--- Start ---

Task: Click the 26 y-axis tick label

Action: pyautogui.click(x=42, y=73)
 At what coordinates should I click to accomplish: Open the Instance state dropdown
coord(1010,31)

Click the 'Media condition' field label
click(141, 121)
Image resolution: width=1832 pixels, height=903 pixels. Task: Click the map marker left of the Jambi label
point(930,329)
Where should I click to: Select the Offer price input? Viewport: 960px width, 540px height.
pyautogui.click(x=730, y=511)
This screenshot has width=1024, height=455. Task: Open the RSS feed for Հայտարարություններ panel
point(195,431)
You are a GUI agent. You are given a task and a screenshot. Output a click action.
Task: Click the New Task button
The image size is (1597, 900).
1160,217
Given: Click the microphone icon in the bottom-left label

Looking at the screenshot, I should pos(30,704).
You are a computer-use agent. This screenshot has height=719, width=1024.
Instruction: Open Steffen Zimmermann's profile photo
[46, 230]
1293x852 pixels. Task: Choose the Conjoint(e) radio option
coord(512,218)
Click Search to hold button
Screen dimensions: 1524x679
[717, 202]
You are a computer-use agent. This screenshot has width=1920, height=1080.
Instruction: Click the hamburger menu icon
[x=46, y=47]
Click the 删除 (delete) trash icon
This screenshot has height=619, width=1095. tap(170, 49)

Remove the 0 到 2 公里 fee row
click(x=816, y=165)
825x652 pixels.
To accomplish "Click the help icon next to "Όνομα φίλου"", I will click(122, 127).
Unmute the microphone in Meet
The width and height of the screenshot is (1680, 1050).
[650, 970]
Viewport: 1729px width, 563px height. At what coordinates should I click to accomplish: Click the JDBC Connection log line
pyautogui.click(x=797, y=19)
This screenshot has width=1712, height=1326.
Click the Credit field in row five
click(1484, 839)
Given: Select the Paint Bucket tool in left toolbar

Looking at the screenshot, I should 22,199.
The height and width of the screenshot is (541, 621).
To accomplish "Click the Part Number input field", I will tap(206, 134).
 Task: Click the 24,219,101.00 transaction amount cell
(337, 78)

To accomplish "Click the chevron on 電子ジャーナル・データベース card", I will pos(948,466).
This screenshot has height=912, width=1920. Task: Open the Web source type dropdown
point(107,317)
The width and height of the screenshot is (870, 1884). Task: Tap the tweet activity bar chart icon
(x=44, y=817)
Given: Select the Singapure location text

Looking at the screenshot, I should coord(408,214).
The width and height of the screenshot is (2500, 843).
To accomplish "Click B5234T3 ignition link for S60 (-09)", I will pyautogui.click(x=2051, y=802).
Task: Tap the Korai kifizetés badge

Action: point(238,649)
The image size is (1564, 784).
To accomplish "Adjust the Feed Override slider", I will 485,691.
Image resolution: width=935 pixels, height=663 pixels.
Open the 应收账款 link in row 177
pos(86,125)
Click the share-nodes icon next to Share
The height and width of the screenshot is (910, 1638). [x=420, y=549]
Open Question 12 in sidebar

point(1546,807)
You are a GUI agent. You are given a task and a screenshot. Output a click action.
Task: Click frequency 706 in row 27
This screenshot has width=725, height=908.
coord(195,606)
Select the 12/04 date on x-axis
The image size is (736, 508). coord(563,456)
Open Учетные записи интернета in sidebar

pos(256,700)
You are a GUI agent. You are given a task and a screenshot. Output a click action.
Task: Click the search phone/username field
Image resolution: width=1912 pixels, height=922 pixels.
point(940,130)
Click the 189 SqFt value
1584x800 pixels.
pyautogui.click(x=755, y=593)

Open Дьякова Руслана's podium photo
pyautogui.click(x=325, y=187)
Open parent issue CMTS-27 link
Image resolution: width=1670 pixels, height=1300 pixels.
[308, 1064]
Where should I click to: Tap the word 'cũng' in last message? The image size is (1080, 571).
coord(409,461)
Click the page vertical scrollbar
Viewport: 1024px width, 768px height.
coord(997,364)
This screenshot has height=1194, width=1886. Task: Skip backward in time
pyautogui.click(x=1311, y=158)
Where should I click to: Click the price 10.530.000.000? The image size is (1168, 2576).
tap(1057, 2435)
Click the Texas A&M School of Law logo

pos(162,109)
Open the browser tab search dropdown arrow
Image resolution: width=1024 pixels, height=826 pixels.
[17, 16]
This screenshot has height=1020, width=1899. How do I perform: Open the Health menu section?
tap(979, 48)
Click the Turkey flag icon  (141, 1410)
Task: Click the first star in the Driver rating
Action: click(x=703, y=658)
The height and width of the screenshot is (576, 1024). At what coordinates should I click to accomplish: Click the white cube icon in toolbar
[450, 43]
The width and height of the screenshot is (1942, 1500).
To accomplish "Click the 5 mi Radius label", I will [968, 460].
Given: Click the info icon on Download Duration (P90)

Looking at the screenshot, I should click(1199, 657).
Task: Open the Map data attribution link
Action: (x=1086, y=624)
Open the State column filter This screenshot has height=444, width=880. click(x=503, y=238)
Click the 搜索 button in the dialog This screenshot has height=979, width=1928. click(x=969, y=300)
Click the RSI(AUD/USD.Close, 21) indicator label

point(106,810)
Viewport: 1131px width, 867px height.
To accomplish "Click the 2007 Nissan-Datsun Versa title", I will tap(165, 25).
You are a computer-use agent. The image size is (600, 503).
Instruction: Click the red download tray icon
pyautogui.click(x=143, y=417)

--- End ---

- [DIRECTIONS FOR THIS TASK]
From the records above, pull every line that contains the word "microphone" and copy each one in full.

- [ANSWER TO THIS TASK]
Given: Click the microphone icon in the bottom-left label
Unmute the microphone in Meet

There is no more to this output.